Lastly, our study supports the importance of consistent folate intake throughout pregnancy to mitigate adverse pregnancy outcomes, including PTB(Reference Czeizel, Dudas and Vereczkey9, Reference Wang, Ge and Zhu29, Reference Higgins, Quinlivan and McPartlin47). Our study demonstrated minimal difference in PTB mitigation related to multivitamin supplement intake of 3–5 times/week v. >5 times/week, suggesting a possible threshold dosing schedule of 3 times/week. If corroborated by other studies, this finding may impact the recommendations for frequency of multivitamin supplement intake before and during pregnancy. Specifically, this finding suggests that the same protective benefit can be derived from a three times weekly dose compared with a daily dose. Finally, folate has a broad biological function and there is increasing recognition that folate supplementation during pregnancy may affect both short-term and long-term health of the offspring. For example, in the same cohort, we demonstrated beneficial effects of adequate maternal plasma folate levels on offspring obesity(Reference Wang, Hu and Mistry48, Reference Wang, Mueller and Li49). Furthermore, our recent study(Reference Raghavan, Riley and Volk21) along with that of others(Reference Wiens and DeSoto50) raised concern about the potential risk of extremely high levels of folate on autism. Therefore, more work remains to be done to determine the optimal range of maternal folate levels throughout pregnancy for major organs and systems in the offspring. Ultimately, we need to define an optimal range of folate levels (neither too low nor too high), preconception and during pregnancy, which can maximize its health benefits and minimize its risk.

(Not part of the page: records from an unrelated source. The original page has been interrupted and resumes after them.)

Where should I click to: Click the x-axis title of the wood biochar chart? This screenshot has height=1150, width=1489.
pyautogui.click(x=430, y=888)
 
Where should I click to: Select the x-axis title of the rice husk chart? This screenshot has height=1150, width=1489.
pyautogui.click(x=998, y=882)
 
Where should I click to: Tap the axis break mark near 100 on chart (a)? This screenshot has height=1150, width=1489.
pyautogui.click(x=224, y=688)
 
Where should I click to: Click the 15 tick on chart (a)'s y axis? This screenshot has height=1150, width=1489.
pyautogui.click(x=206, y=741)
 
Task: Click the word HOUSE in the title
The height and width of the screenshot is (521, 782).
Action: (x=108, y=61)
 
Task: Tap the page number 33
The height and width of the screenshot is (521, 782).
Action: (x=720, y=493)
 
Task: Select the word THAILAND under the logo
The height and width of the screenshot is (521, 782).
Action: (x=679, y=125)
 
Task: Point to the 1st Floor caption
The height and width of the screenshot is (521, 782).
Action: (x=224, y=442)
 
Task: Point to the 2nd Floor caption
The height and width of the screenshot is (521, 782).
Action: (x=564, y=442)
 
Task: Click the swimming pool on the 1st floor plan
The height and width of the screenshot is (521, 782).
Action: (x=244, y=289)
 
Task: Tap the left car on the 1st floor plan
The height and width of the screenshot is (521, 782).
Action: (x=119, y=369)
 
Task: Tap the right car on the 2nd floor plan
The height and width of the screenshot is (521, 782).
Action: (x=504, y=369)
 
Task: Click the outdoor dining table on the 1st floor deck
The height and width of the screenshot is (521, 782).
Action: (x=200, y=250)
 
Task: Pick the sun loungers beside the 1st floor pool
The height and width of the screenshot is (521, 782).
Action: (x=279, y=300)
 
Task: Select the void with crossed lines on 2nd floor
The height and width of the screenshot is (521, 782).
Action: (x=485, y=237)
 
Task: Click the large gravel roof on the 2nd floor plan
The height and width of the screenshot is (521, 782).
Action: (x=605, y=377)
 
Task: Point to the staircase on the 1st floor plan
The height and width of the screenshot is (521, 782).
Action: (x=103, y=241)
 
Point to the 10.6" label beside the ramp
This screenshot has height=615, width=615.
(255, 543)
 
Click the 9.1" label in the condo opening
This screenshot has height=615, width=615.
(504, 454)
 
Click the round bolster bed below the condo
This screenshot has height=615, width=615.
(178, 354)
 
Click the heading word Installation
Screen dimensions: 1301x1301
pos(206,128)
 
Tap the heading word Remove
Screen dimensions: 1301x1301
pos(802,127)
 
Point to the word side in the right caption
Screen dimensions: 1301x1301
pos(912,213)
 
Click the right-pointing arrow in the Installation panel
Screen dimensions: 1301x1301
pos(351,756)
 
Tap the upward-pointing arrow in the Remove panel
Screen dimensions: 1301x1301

This may require careful consideration of a woman’s health conditions, dietary intake and folic acid supplementation, and measurement of plasma folate levels as needed.
Acknowledgements
Financial support: The Boston Birth Cohort (the parent study) was supported in part by the March of Dimes Perinatal Epidemiological Research Initiative (grant numbers 20-FY02-56, 21-FY07-605); the National Institutes of Health (NIH) (grant numbers R21ES011666, R01HD041702, R21HD066471, U01AI090727, R21AI079872 and R01HD086013); and the Health Resources and Services Administration (HRSA) of the US Department of Health and Human Services (HHS) (grant numbers R40MC27443 and UJ2MC31074). The authors are also grateful for general support from the Hopkins Population Center (grant number NICHD R24HD042854). This information or content and conclusions are those of the authors and should not be construed as the official position or policy of, nor should any endorsements be inferred by, any funding agencies. The funding agencies had no role in the design, analysis or writing of this article. Conflict of interest: None of the authors reported a conflict of interest related to the study. Authorship: B.O., A.Sa. and X.W. designed the research; B.O., R.R. and Y.J. performed statistical analyses; G.W., X.H. and Y.J. performed lab assays; B.O. wrote the paper; and all other co-authors participated in data interpretation and presentation, critical review and revision of the manuscript. X.W. is the Principal Investigator of the Boston Birth Cohort and had primary responsibility for final content. All authors approved the final manuscript for submission. Ethics of human subject participation: This study was conducted according to the guidelines laid down in the Declaration of Helsinki and all procedures involving human subjects were approved by Institutional Review Boards of Boston University Medical Center and the Johns Hopkins Bloomberg School of Public Health. Written informed consent was obtained from all subjects.